You have found Quax. The paper outlining this work was just recently published. This library supports a simple and clean API for obtaining higher-order energy derivatives of electronic structure computations such as Hartree-Fock, second-order Møller-Plesset perturbation theory (MP2), explicitly correlated MP2 (MP2-F12), and coupled cluster with singles, doubles, and perturbative triples excitations [CCSD(T)]. Whereas most codes support only analytic gradient and occasionally Hessian computations, this code can compute analytic derivatives of arbitrary order for both geometric derivatives and electric field derivatives. We use JAX for automatically differentiating electronic structure computations. The code can be easily extended to support other methods, for example using the guidance offered by the Psi4Numpy project.
If you are interested in obtaining electronic energy derivatives with Quax, but are wary of and/or not familiar with the concept of automatic differentiation, we recommend this video for a brief primer.
We should also note this project is mostly intended as an experimental proof-of-concept. While it can be used for research applications, users should always take steps to verify the accuracy of the results, either by checking energies and derivatives against standard electronic structure codes or by using finite differences. Generally, if the energy and gradient are correct, higher order derivatives are most likely correct to a high degree of numerical precision. Note however the caveat (described below) that systems with highly degenerate orbitals will likely be numerically unstable at high derivative orders.

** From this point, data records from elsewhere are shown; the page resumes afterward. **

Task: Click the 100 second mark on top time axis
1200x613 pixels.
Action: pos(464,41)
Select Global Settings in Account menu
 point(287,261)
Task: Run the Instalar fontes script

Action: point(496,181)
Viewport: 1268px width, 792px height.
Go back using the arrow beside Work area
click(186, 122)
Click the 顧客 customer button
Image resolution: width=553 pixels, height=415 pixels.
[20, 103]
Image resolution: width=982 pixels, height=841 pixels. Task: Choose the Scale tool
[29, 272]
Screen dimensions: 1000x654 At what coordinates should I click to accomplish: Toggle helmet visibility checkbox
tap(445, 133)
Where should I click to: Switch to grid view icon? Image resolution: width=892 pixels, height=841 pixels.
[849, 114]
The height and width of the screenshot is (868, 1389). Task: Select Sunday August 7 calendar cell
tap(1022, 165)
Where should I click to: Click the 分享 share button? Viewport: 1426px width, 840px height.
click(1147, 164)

The Quax API is very simple. We use Psi4 to handle molecule data like coordinates, charge, multiplicity, and basis set information. Once a Psi4 Molecule object is defined, energies, derivatives, and partial derivatives can be computed with a single line of code. In the following example, we perform Hartree-Fock computations with a sto-3g basis set: we compute the energy, gradient, Hessian, and single elements of the gradient and Hessian:
import quax
import psi4
molecule = psi4.geometry("""
0 1
O 0.0 0.0 0.0
H 0.0 0.0 1.0
H 0.0 1.0 0.0
units bohr
""")
energy = quax.core.energy(molecule, 'sto-3g', 'hf')
print(energy)
gradient = quax.core.geom_deriv(molecule, 'sto-3g', 'hf', deriv_order=1)
print(gradient)
hessian = quax.core.geom_deriv(molecule, 'sto-3g', 'hf', deriv_order=2)
print(hessian)
dz1 = quax.core.geom_deriv(molecule, 'sto-3g', 'hf', deriv_order=1, partial=(2,))
print(dz1)
dz1_dz2 = quax.core.geom_deriv(molecule, 'sto-3g', 'hf', deriv_order=2, partial=(2,5))
print(dz1_dz2)
print('Partial gradient matches gradient element: ', dz1 == gradient[2])
print('Partial hessian matches hessian element: ', dz1_dz2 == hessian[2,5])
Above, in the quax.core.geom_deriv
function calls, the partial
arguments describe the address of the element in the _n_th order derivative
tensor you want to compute. The dimensions of a derivative tensor correspond to the row-wise flattened Cartesian coordinates, with 0-based indexing.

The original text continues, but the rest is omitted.